In this answer, solving an exercise of Halmos, it is shown that:
If $x$ and $y$ are non-zero vectors and $\langle x,y\rangle$ is (real and) strictly positive, then there exists a positive semi-definite transformation $A$ such that $Ax=y$.
The answer is by construction. Letting $P$ be the orthogonal projection on the subspace spanned by $y$, we can choose $$ A=\frac{\Vert y\Vert^2}{\langle x,y\rangle} P. $$
This works, but leaves me slightly disappointed, since the map is only semi-definite. My gut-feeling says that, surely, a positive (non-semi-)definite transformation should exist as well... is that true? And can we point to a simple one like the one given above?
As you suspected, the answer is a resounding yes!
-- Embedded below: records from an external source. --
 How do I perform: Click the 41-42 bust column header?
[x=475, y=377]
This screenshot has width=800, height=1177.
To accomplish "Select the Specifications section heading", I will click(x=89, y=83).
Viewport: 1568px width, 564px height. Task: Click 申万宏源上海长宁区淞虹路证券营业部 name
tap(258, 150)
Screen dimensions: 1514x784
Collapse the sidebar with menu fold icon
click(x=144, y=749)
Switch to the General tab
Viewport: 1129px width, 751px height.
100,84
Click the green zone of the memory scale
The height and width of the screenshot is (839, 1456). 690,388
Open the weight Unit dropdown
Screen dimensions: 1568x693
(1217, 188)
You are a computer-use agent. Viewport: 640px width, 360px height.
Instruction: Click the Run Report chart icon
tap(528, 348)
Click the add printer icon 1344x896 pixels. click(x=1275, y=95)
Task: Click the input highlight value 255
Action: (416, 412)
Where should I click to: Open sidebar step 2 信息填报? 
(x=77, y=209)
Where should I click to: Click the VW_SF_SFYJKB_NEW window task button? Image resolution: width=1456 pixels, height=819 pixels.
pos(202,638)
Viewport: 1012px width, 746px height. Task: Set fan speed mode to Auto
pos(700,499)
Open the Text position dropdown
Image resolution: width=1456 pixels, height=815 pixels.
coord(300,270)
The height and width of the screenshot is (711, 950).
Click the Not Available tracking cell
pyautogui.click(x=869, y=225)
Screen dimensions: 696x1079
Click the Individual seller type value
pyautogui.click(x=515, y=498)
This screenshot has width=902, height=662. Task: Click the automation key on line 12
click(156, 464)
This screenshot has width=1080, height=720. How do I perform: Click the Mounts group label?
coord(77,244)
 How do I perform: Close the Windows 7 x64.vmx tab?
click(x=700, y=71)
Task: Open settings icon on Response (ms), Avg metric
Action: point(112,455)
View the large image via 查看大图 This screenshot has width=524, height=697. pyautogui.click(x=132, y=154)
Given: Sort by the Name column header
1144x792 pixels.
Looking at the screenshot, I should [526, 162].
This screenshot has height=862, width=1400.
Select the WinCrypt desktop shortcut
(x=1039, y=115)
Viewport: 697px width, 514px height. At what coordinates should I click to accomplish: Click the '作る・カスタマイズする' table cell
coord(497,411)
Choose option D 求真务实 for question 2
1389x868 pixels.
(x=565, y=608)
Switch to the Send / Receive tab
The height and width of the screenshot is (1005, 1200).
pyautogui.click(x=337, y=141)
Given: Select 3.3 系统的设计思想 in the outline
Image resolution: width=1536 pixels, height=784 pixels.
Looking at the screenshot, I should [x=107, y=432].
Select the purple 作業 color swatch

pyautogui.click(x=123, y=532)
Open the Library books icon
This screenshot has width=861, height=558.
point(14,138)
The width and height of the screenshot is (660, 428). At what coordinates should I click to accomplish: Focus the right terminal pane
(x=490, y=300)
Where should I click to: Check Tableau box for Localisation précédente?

I will use an inner product space over $\Bbb R$; the case over $\Bbb C$ is similar.
In the simple case when $x=\pmatrix{1\\0}$ and $y=\pmatrix{a\\b}$ where $a>0$, we can let $A=\pmatrix{a& b\\b&\frac{1+b^2}a}$, which is a positive-definite symmetric matrix such that $Ax=y$. The general case can be reduced to the simple case by an orthogonal transformation followed by a scalar multiplication.
A more geometrical approach is the following.
Let $\mathcal V$ be the ambient vector space (which is isomorphic to $\Bbb R^n$ for some $n$). There are two cases.
$x$ and $y$ are linearly dependent.
Suppose $y=ax$ for some $a\in\Bbb R$. Then $$a= \frac{\langle ax, y\rangle}{\langle x, y\rangle}=\frac{\|y\|^2}{\langle x, y\rangle} > 0.$$ Let $Au=au$ for all $u\in U$.
Then $A$ is a positive-definite transformation such that $Ax=y$.
$x$ and $y$ are linearly independent.
Let $\mathcal U$ be the subspace spanned by $x$ and $y$.
Since the angle between $x$ and $y$ is less than the right angle, we can find vector $s$ and vector $t$ in $\mathcal U$ such that the angle between $s$ and $t$ is a right angle with $x,y$ strictly inside. That means, $\langle s,t\rangle=0$ and $\langle x,s\rangle>0$, $\langle x,t\rangle>0$, $\langle y,s\rangle>0$, $\langle y,t\rangle>0$.
Since $s$ and $t$ span $\mathcal U$, we can express $x$ and $y$ as linear combinations of $s$ and $t$. Suppose $$\begin{aligned} x = x_s s + x_t t\\ y = y_s s + y_t t\end{aligned}$$ where $x_s, y_s, x_t, y_t$ are positive real numbers.
Let $A$ be the linear transformation such that $$\begin{aligned} As&=\frac{y_s}{x_s}s,\\At&=\frac{y_t}{x_t}t,\\Av&=v\quad\text{for }v\in \mathcal U^\perp \end{aligned}$$ It is straightforward to verify that $A$ is positive-definite transformation such that $Ax=y$.